For those that don't know, or didn't read the link I did (which is perfectly understandable) the story was front page news yesterday, and the prime minister even spoke about it.
There's an RAF base near the town of Peterborough, and some air personel had reported being barracked in the town by people (who presumably) didn't agree with the conflicts that Britain is involved in.
And from what I heard of the discussion of it on the radio, it didn't take long before some people were suggesting that it was people who were not British originally, or muslims who were the people who had shouted insults from passing cars. I haven't heard of any evidence to back that claim up, (I'll have to look up the local newspaper for more on the story).
But you can undrestand why the reactionary press and talk radio programmes were incensed when the chief officer of the base, banned Air personel from wearing their uniforms off base.
I have
some sympathy with that view, but only so far.
LeftintheUS, I'm not sure how much I agree with you.
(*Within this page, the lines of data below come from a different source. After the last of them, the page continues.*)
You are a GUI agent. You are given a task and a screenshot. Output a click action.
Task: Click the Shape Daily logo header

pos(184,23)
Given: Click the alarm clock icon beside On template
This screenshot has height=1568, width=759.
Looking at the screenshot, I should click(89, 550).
While personally I would never call out to someone in military uniform in the street and be negative to them, volunteer soldiers and military personnel also have to take a long hard look at what they are doing, and decide whether or not the cause is a just one.
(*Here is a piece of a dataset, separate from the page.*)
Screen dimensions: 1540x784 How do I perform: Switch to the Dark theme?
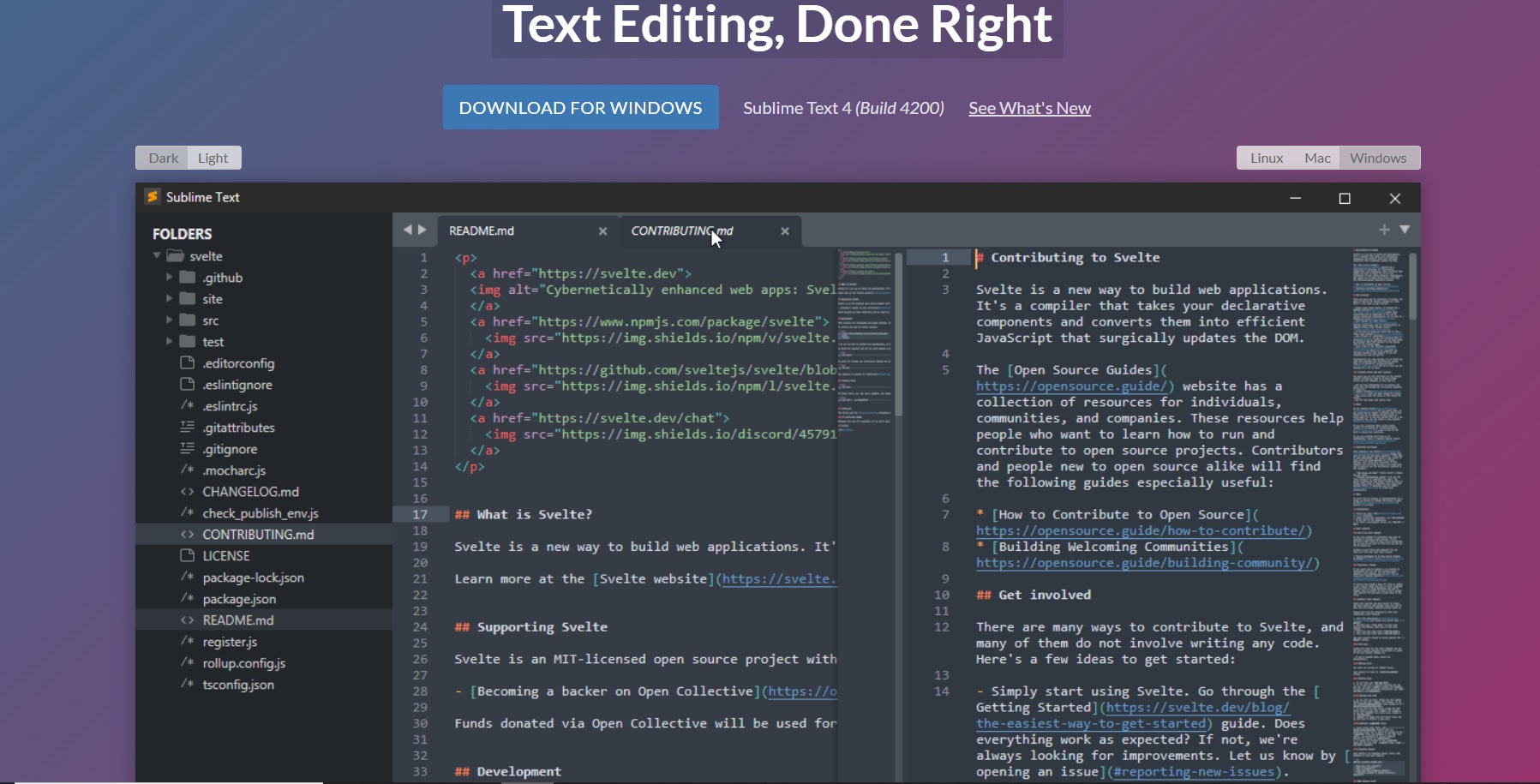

If I had been in the army and has ordered to Iraq, I wouldn't have gone. Or if I had gone one time, saw what was being done - then I definately wouldn't have done a second tour.
A few years ago in the States, I delivered this car to Virginia Beach Va, from San Diego. It was the car of a navy pilot who had transfered to the east coast. I chatted to him for a while; he was in his flight suit when I called at his house, and he dropped me back in town. When I joked about him being responsible for the constant sound of fighter planes in the air above the city, he smiled and said: ''that's the sound of freedom.''
Hmmph, I thought to myself, tell that to the people of Belgrade that Nato jets had been terrorising just the year before. Actually blowing up bridges over the Danube in the city. Disgraceful.
The US Air Force and Navy fighter planes are somewhat cavalier in what they drop bombs on, (and I'm sure the RAF aren't much better, there's just less of them).
That the Military is steeped in backward populist thinking should also not be overlooked. Not as racist and homophobic as it once was I'm sure, but I know for a fact that the British Army used to indoctronate its recruits in anti Irish rhetoric. (I know as I was once in the Teritorial army for a while, but left over the Faulklands war, which I never supported, and couldn't put up with stories from ex regulars who had heard stories from mates out there etc.) At our basic training, from day one we were tought songs to sing while out on forced marches and runs. Some were pretty harmless, others were German paratrooper songs from WW2, and there were a couple I remember about ''Paddy's'' and Bloody Sunday. Also, ex regulars who had served in Northen Ireland would tell about interrogation methods, and how for example, the hose inside a fire extinguisher was really good for beating suspects with, as it didn't leave a mark.
How much of this was BS, I don't know. But the British army was institutionally sectarian in Ulster.
When you are a citizen of the UK, (whether you like it or not), it's completely out of order to have your ''own'' army pointing their guns in your face. It's not a nice feeling when you're walking down the street in northen Ireland, and you see a soldier crouching in a front garden checking YOU out in his rifle sight, by (of course) pointing his weapon right at you.
The British army when they were trying to take Basra initially, fired artillary cluster bombs into the center of the city, at locations they thought Sadam's forces were. And any inocent people killed are just treated as colateral dammage.
I also think that what was done in Fallujah and in the battles with the Mahadi Army in Karbala and Najaf were practically war crimes. Similar to the tactics that Israel has been using in Gaza. But even more deadly.
I don't think I would feel that happy about someone I knew who had taken part in these operation's.
Just like when I have met Israeli's over the years. Like a couple of really tough guys I met one time backpacking. They supported Israel's brutal treatment of Palestinians, and when I told them that I had been in Nablus just the year before, they told me that the old Kazbah that I had walked around had been heavilly bombed. They knew, because they were there.
Why not feel the same about your own country's soldiers if they are involved in Iraq or Afghanistan?
Anyway, to me this is one of these conundrum's - that may not be worth its own thread.